I have no more questions, but again, I'll let this one sit for other people to chime in, as it's a core change to IR.

cheers,
--renato

include/llvm-c/Core.h
1188

Makes sense.

include/llvm/IR/Value.def
92

Right, I see.

lib/IR/Constants.cpp
812

Right, makes sense.

sanjoy added a subscriber: sanjoy.May 7 2017, 3:05 PM

@echristo @chandlerc @lattner @majnemer Ping.

This is a trivial change, discussed in the past, and I'm inclined to approve.

But given that it changes IR behaviour, I want to make sure everyone is on the same page.

thanks,
--renato

chandlerc edited edge metadata.May 20 2017, 2:08 PM

@echristo @chandlerc @lattner @majnemer Ping.

This is a trivial change, discussed in the past, and I'm inclined to approve.

Uh, where was it discussed? It's entirely possible I missed it, but I can't find any consensus on any of the threads that we actually want to support runtime vector width in LLVM's IR.

The most recent thread I find on llvm-dev is from Mar 7: "[llvm-dev][RFC][SVE] Extend vector types to support SVE registers."

That thread exclusively talks about MVT and the code generator. I don't see its relevance to the IR.

Before taht we have the big RFC for SVE. And there, I had suggested in November of last year to get a fresh RFC which I don't see having happened yet.

And in response to that you indicated the patches under review were just examples, not planning to be committed.

If I missed the RFC, totally my bad, but I did search for 'SVE llvm-dev' and was unable to find it, so I suspect I may not be the only one that has continued to wait for an actual follow-up RFC.

For the record, I remain unconvinced that LLVM's IR should support non-constant vector widths. I understand why some CPU vendors are interested in this, but the motivation for LLVM to support it so far is very weak, and the cost in terms of complexity to the IR and every vector-aware optimization is, in my opinion, far too high. However, I'm trying to remain open about this subject and have been awaiting a fresh RFC on llvm-dev to really dig into the motivation.

Uh, where was it discussed? It's entirely possible I missed it, but I can't find any consensus on any of the threads that we actually want to support runtime vector width in LLVM's IR.

Hi Chandler,

This has been discussed in the list and phab, and I invited people from different targets and core devs to discuss. As usual, "consensus" is formed from the people that have actually cared, but there have been enough threads and discussions. We can always have more discussions, sure, but pulling the hand break without concrete proposals at this stage is really not fair.
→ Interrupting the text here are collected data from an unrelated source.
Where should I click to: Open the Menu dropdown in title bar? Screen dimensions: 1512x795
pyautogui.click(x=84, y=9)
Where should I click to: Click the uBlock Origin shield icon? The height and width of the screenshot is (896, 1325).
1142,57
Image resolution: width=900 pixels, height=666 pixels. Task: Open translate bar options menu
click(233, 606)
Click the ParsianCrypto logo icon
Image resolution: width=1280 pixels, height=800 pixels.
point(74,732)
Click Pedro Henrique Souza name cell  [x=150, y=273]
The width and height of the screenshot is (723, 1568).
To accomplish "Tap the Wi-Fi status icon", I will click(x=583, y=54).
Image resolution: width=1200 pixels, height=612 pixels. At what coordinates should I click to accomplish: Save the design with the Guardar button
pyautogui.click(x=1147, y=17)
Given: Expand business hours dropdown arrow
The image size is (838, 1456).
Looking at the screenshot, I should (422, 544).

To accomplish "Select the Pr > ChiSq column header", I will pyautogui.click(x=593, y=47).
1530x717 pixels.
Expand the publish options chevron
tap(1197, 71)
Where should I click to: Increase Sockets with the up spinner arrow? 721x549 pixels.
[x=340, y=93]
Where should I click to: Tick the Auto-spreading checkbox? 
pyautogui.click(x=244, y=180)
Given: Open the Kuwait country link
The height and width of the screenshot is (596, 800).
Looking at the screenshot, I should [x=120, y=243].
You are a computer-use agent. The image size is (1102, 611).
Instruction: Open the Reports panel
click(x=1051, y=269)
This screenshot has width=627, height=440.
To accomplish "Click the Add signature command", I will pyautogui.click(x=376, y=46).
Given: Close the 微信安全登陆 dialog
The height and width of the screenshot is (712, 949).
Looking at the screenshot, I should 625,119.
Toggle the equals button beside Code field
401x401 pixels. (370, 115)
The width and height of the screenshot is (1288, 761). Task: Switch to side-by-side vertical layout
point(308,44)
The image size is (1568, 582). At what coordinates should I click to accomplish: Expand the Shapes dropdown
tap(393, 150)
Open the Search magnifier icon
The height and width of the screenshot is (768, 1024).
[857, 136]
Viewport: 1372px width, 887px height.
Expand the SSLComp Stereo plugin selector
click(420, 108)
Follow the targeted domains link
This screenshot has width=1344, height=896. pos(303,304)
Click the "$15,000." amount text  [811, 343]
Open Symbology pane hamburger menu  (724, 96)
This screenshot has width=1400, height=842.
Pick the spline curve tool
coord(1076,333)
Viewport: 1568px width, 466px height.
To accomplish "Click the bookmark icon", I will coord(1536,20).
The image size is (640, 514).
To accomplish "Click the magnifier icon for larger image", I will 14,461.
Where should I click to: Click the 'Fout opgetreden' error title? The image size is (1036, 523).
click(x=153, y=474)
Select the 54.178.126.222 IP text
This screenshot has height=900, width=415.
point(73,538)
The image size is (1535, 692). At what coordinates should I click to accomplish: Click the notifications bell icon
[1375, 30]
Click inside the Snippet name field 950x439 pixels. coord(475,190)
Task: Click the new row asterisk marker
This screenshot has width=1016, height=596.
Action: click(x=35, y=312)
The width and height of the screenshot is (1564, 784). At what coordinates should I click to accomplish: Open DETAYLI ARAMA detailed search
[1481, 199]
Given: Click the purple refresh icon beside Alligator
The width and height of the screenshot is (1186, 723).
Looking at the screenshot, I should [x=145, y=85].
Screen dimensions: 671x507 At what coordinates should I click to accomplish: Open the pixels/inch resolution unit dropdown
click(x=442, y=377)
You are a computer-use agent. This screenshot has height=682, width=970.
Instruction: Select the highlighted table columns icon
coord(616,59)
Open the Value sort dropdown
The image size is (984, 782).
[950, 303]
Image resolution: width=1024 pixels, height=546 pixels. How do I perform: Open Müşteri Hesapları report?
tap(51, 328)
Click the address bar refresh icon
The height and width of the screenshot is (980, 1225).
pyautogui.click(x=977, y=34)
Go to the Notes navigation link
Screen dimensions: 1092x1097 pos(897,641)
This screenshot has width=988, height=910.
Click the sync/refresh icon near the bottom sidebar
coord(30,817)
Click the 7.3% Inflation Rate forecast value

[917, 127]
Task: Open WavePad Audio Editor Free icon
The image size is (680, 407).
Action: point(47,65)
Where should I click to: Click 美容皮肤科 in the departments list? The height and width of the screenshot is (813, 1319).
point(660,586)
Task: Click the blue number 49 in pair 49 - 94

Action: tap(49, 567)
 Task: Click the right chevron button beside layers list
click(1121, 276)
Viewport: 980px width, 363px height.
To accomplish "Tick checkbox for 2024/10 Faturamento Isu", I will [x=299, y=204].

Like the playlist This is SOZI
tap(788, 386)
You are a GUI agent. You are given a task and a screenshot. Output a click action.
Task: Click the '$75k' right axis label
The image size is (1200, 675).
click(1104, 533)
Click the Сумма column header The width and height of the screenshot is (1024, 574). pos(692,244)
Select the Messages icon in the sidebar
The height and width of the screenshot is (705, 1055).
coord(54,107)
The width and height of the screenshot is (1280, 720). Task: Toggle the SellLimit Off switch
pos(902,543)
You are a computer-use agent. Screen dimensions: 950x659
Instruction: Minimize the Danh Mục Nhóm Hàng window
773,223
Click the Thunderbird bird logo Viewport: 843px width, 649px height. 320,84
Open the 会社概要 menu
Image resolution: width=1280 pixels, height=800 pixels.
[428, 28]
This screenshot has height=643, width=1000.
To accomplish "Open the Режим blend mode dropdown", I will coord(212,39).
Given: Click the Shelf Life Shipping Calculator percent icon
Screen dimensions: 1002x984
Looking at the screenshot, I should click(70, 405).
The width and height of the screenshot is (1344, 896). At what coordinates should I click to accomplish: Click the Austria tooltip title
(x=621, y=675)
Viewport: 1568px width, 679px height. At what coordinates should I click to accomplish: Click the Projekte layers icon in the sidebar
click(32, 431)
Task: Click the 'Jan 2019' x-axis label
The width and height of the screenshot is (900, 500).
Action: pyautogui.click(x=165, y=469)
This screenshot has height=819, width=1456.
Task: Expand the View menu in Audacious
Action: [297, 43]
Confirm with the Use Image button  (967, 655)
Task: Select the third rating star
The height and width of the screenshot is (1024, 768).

For the record, I remain unconvinced that LLVM's IR should support non-constant vector widths.

Do you have an alternative implementation to scalable vectors?

I understand why some CPU vendors are interested in this, but the motivation for LLVM to support it so far is very weak, and the cost in terms of complexity to the IR and every vector-aware optimization is, in my opinion, far too high. However, I'm trying to remain open about this subject and have been awaiting a fresh RFC on llvm-dev to really dig into the motivation.

"Some CPU vendors"? Seriously?

This is not a thought experiment or an academic theoretical paper, ARM's SVE is out, many manufacturers were involved and the hardware is being developed right now, and we need to implement it somehow. RISC-V will have support for scalable vectors in the near future, not to mention GCC's ongoing implementation of the spec.

Not implementing SVE, in my opinion, is not an option. It's like not doing vector support because the new types will break scalar optimisations.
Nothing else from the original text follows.